The other big thing, of course, the big cultural shift that occurred which changed everything, changed everybody’s life, was the movie Star Wars. After the movie came out, for about a year there was endless discussion of everything in that film, how they did it—It was just the only thing that people could talk about. We went and saw it I think about eighteen times. Because we didn’t have VCRs in those times, so the only way you could go and see it was to go to the movie theater.
The movie came out in the summer of ’77. In the fall of ’77, NASA was going to test the first mock-up of the shuttle. Not by launching it, because of course the shuttle lands without any power, and NASA had built a 747 that could carry the shuttle on top of it, which I guess they still use. What they were going to do was fly the shuttle on top of the 747, release it, and then just let it fall to Earth and see if you could actually land the thing. Somebody said it was like flying a brick.
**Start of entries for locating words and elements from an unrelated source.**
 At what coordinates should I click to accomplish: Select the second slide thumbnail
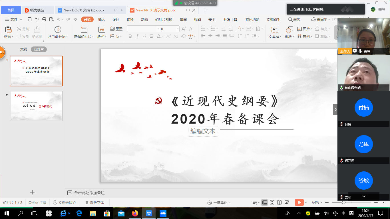click(36, 106)
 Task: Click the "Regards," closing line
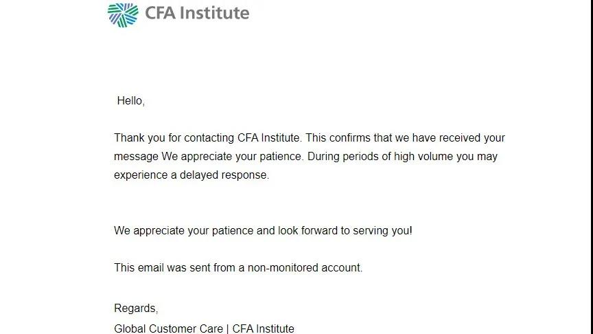(136, 309)
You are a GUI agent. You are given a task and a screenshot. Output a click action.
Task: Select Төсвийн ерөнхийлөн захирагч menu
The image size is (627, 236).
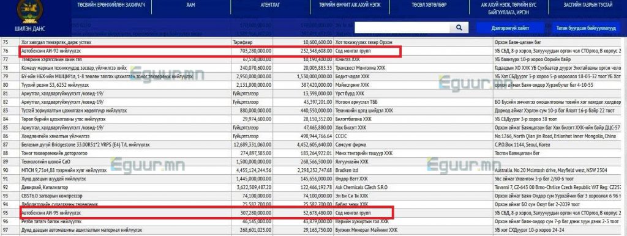tap(111, 6)
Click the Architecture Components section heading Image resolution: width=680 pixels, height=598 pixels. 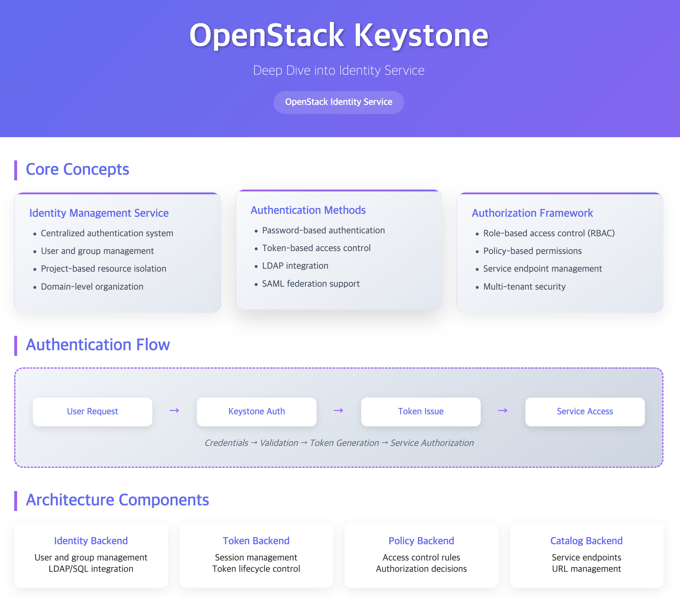pyautogui.click(x=117, y=500)
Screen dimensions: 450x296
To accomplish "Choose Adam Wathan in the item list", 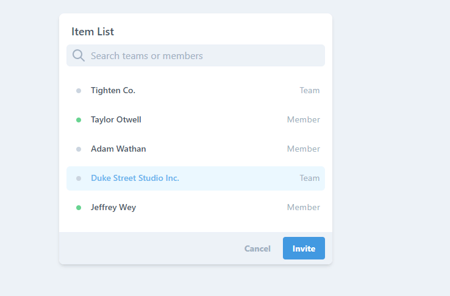I will pos(196,149).
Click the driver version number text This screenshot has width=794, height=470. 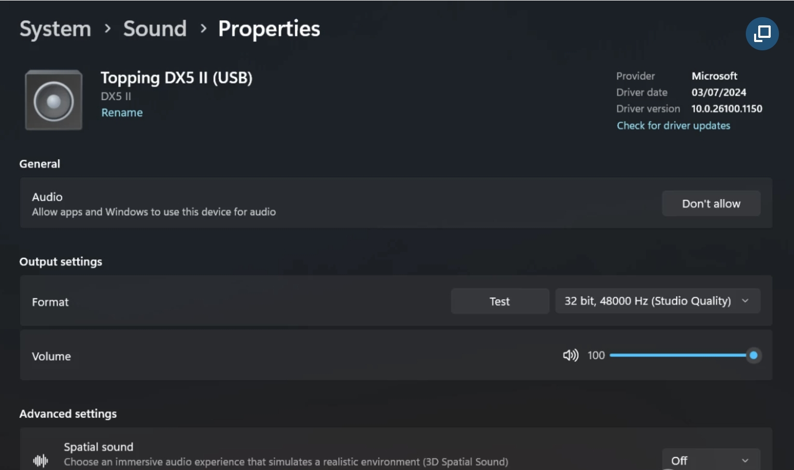727,109
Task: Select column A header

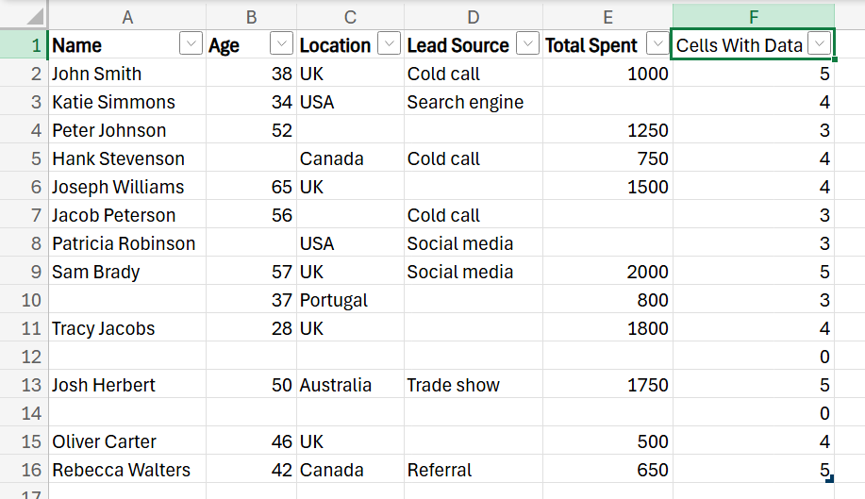Action: 127,16
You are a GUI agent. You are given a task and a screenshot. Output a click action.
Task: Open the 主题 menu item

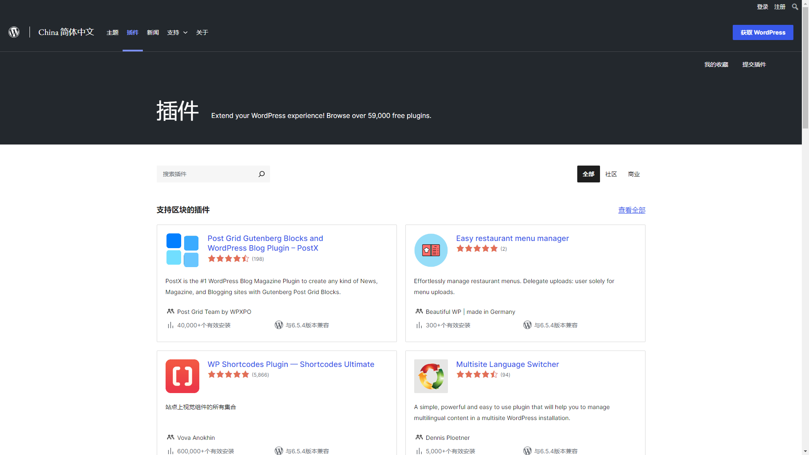(x=113, y=32)
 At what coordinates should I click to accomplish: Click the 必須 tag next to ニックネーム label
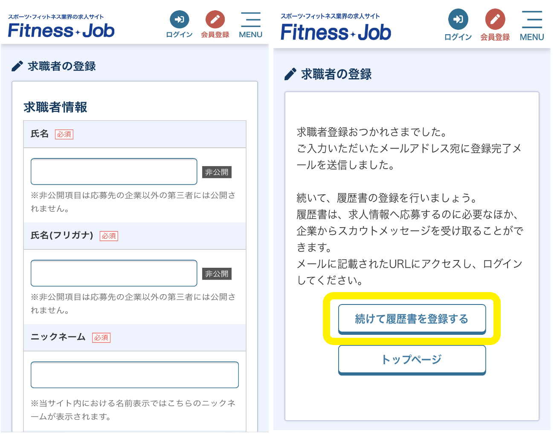pyautogui.click(x=101, y=338)
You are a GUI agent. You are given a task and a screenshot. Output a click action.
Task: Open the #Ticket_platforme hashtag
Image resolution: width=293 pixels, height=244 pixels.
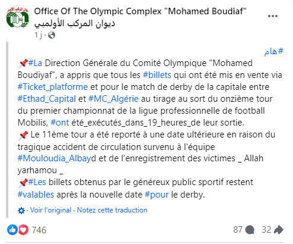(53, 87)
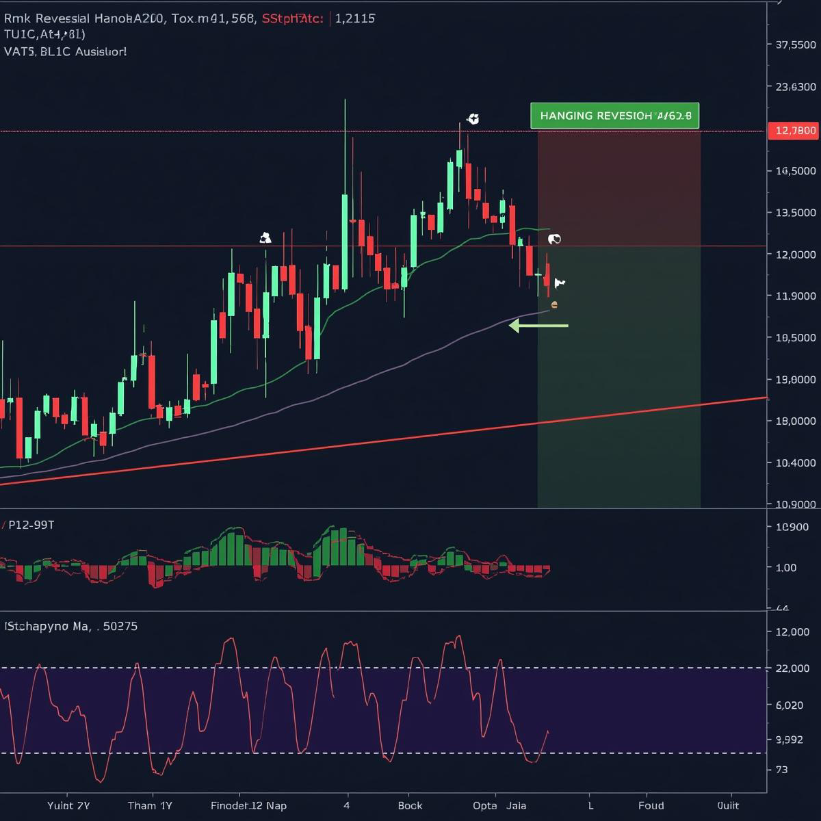821x821 pixels.
Task: Click the Rmk Revessial chart title text
Action: tap(84, 18)
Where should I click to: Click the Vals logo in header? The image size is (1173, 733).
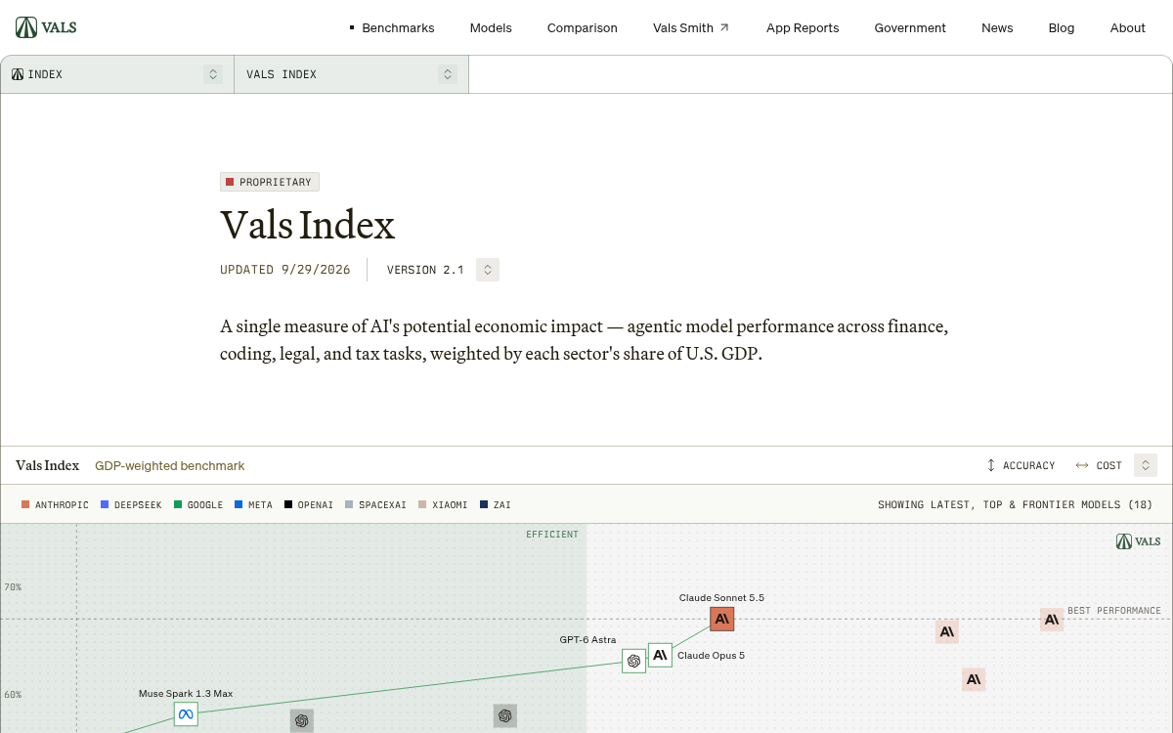click(46, 27)
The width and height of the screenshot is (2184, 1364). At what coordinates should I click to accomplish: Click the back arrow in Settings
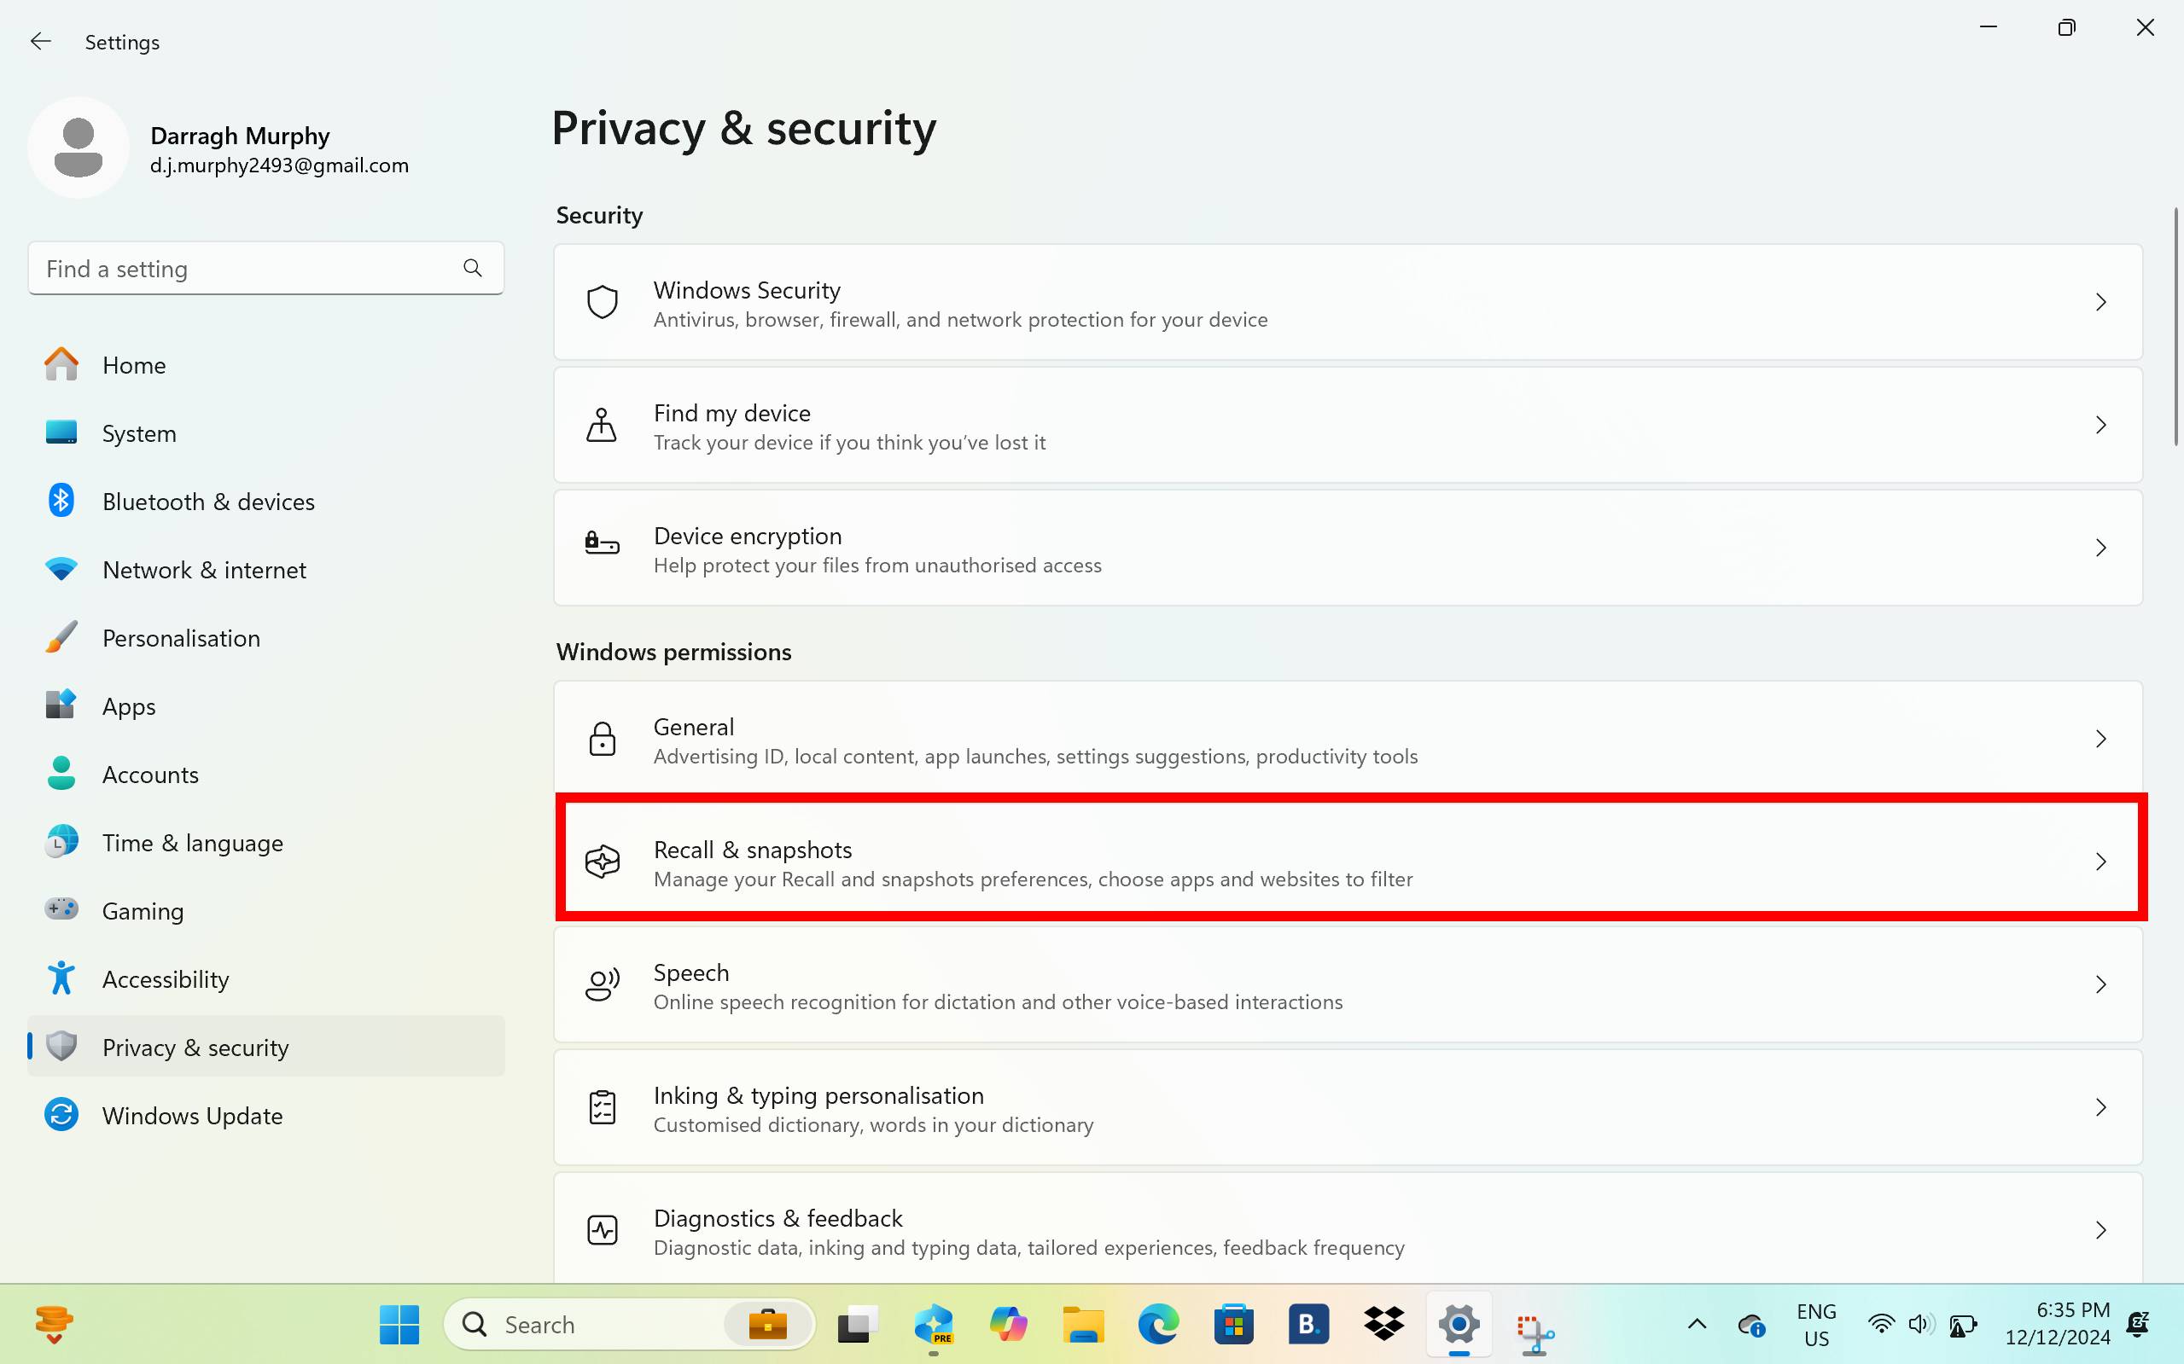pos(41,41)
They were going to land it at Edwards Air Force Base.
On the spur of the moment, Nick Gautier—who was not actually a LPL student, he was a Steward student, but he hung out with us because he was doing infrared astronomy—Nick, and John Wacker, and it might have been Bob Howell I want to say—hopped into a car, probably John’s green Volvo, and drove from Tucson to Edwards Air Force Base in time to see the shuttle land, which was called the shuttle Enterprise. It never flew, it was just the mock-up. Then [they] continued from there into Los Angeles, which had one of the three theaters in the world that was showing Star Wars in 70 millimeters. Somebody knew someone that they could crash on the floor of. That was the kind of stuff that we’d do as grad students. I have a feeling that grad students today are doing equally crazy things.
When I was applying for graduate school, my astronomy advisors—because there were no planetary advisors—said, “Nick, you’re giving in to the Dark Side,” a term which was two or three years old. I’m very proud of it, and I feel very lucky that the timing worked out to realize that this was the wave of future. But clearly there were very few places in the world where you could do planetary science. The fact that there was a whole building for it was pretty astonishing to me.